OBJECTIVE 1:
Copy the LeAnna M. Washington biography below word for word, from start to finish.

READING PASSAGE:
-.-.-
LeAnna M. Washington (born July 28, 1945) is an American politician from Pennsylvania who served as a Democratic member of the Pennsylvania State Senate for the 4th district from 2005 to 2014.  She served as a member of the Pennsylvania House of Representatives, District 200 from 1993 to 2005. She resigned in 2014 after being charged with a felony for using campaign staff and state resources to plan her birthday party fundraiser.

Early life and education
Washington was born in Philadelphia, Pennsylvania. She graduated from West Philadelphia High School and received a Master of Health Science degree from Lincoln University in 1989.

Washington was a high school dropout, teen parent, and victim of domestic violence early in her marriage.

Career
She worked as District Office Manager for former Pennsylvania Senator Joseph Rocks and as manager of the Philadelphia Parking Authority Employee Assistance Program.

She was elected to the Pennsylvania House of Representatives, District 200 in a special election on November 2, 1993 following the resignation of Gordon J. Linton.
-.-.-
RECORDS SHOWN:
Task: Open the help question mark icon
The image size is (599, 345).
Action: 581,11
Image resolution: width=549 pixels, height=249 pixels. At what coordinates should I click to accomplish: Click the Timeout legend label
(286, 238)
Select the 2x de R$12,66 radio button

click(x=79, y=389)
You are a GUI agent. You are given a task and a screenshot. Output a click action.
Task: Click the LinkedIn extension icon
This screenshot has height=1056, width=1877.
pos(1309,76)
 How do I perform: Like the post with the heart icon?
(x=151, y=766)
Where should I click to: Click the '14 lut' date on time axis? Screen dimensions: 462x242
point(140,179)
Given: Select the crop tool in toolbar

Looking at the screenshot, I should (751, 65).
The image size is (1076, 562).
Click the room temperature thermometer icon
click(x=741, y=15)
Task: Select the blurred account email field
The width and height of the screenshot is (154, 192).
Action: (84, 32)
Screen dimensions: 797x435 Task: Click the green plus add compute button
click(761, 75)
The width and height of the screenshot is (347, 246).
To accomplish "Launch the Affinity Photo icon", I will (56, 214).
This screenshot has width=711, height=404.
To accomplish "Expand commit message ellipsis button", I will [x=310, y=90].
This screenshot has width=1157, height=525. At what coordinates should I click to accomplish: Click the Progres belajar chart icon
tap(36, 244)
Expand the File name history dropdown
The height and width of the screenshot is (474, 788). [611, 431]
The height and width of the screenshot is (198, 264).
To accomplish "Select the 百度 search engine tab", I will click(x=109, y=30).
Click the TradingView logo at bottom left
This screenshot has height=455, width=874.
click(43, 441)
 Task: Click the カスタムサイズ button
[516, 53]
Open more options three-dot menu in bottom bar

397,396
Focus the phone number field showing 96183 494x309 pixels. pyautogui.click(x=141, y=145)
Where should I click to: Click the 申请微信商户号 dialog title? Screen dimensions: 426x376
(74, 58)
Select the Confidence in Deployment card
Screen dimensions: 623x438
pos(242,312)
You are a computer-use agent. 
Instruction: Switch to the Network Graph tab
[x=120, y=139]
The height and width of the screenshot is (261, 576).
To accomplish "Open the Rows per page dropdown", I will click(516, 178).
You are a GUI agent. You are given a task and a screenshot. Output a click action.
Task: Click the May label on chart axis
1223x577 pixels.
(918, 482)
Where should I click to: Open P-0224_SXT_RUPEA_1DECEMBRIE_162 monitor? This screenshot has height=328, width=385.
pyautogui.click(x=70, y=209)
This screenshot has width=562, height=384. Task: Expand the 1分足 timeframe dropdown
-.-.-
OBJECTIVE 2:
From the entries above, extract the lines from the one containing "You are a computer-use agent." through the end of the entries, and reproduce them verbatim.

WRITTEN REPLY 1:
LeAnna M. Washington (born July 28, 1945) is an American politician from Pennsylvania who served as a Democratic member of the Pennsylvania State Senate for the 4th district from 2005 to 2014.  She served as a member of the Pennsylvania House of Representatives, District 200 from 1993 to 2005. She resigned in 2014 after being charged with a felony for using campaign staff and state resources to plan her birthday party fundraiser.

Early life and education
Washington was born in Philadelphia, Pennsylvania. She graduated from West Philadelphia High School and received a Master of Health Science degree from Lincoln University in 1989.

Washington was a high school dropout, teen parent, and victim of domestic violence early in her marriage.

Career
She worked as District Office Manager for former Pennsylvania Senator Joseph Rocks and as manager of the Philadelphia Parking Authority Employee Assistance Program.

She was elected to the Pennsylvania House of Representatives, District 200 in a special election on November 2, 1993 following the resignation of Gordon J. Linton.

WRITTEN REPLY 2:
You are a computer-use agent. 
Instruction: Switch to the Network Graph tab
[x=120, y=139]
The height and width of the screenshot is (261, 576).
To accomplish "Open the Rows per page dropdown", I will click(516, 178).
You are a GUI agent. You are given a task and a screenshot. Output a click action.
Task: Click the May label on chart axis
1223x577 pixels.
(918, 482)
Where should I click to: Open P-0224_SXT_RUPEA_1DECEMBRIE_162 monitor? This screenshot has height=328, width=385.
pyautogui.click(x=70, y=209)
This screenshot has width=562, height=384. Task: Expand the 1分足 timeframe dropdown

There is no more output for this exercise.